While these basic principles of data governance are true anywhere, they’re even more important in organizations that rely on multiple cloud environments. This is largely because no two cloud providers have the same security capabilities or features.
The diversity of cloud provider capabilities is also why it’s important to think of data governance for multi-cloud from a policy standpoint rather than a tactical standpoint. Because of the constantly growing set of tools, changing philosophies, and varied monitoring capabilities available from cloud providers, it is important to ensure governance policies account for this and are updated frequently.
To make sure your multi-cloud data governance policy stays up to date, be sure to include provisions for the following:
- How often you will review and update your policy. This should be at least quarterly, but more frequently if there is a significant change in the business or cloud providers.
- When and how the introduction of a new technology, product, or service will trigger a policy review.
- When and how policies will be tested.
- When to evaluate alternative cloud providers vs. update your governance policy.
Data governance shouldn’t be overly simplified
Given the complexity that’s created when you treat data governance as a process, it’s natural to try to simplify that process by applying uniform data governance rules across an organization.
Unfortunately, that strategy doesn’t work.
Trying to have a data governance policy that treats all data types the same would be a bit like having a single cooking strategy for every type of food you bring home from the grocery store. You may want to grill your hotdogs, but that’s not going to go well for your oatmeal or your coffee.
This reality becomes unavoidable when working with multiple cloud providers. To determine when and how you might use the services of each, you must first know whether their data governance tools and procedures meet the requirements of your data — not just hotdog and grill, but also the temperature each grill can reach and whether the people eating the hotdog keep kosher or vegan or gluten-free.
To use an example that involves data: imagine you plan to leverage multi-cloud to improve vendor resiliency.
If one cloud environment experiences a DDoS attack, you could shift affected services to another cloud. While the premise is simple enough, the execution gets complicated when you take data governance into consideration.
Each cloud environment has unique toolsets and monitoring capabilities. To ensure that your data is adequately managed from one cloud to the next, you’ll have to have a plan for how to uphold governance protocol in both cloud environments — for every type of affected data.
That’s not an easy task, but it’s much easier when you have those governance protocols clearly laid out ahead of time.
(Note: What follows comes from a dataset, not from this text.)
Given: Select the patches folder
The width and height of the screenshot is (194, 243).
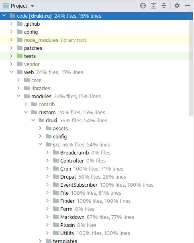Looking at the screenshot, I should (x=33, y=48).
As you consider how multi-cloud data governance applies to various parts of your organization, you’ll probably discover that it makes sense to consider governance issues during the environment or application design phase, when it’s possible to adjust to streamline future practices as much as possible.
For simpler solutions, rethink your infrastructure
I’ve just said that it’s unwise to oversimplify data governance policies for multi-cloud environments; however, I do tend to think the simplest solutions are the best.
As you consider cloud providers, look for those with functionalities that make data governance easier, including SAML integration and APIs that extend your role-based access. Look for tools that allow for automated data tagging and archiving to streamline your data lifecycle requirements.
Finally, ensure that the cloud provider maintains a rich set of tools to allow for visibility into how you may be complying with organizational policies. Steering clear of providers that don’t offer these capabilities will make your life a lot easier.
To further simplify your data governance, you may want to rethink your approach to the cloud altogether. A multi-cloud setup will require more complex data governance rules than a setup that involves two or fewer cloud providers. You may be able to achieve similar functionality by blending your virtualized environments — say, VMware — with a public cloud, or by combining in-house bare-metal servers with a private cloud environment.
Data governance is a balancing act
Like most things in the world of data, establishing and maintaining governance policies in a multi-cloud environment requires constant compromise and negotiation. As you establish and adjust policies at your organization, be sure to keep the big picture in mind.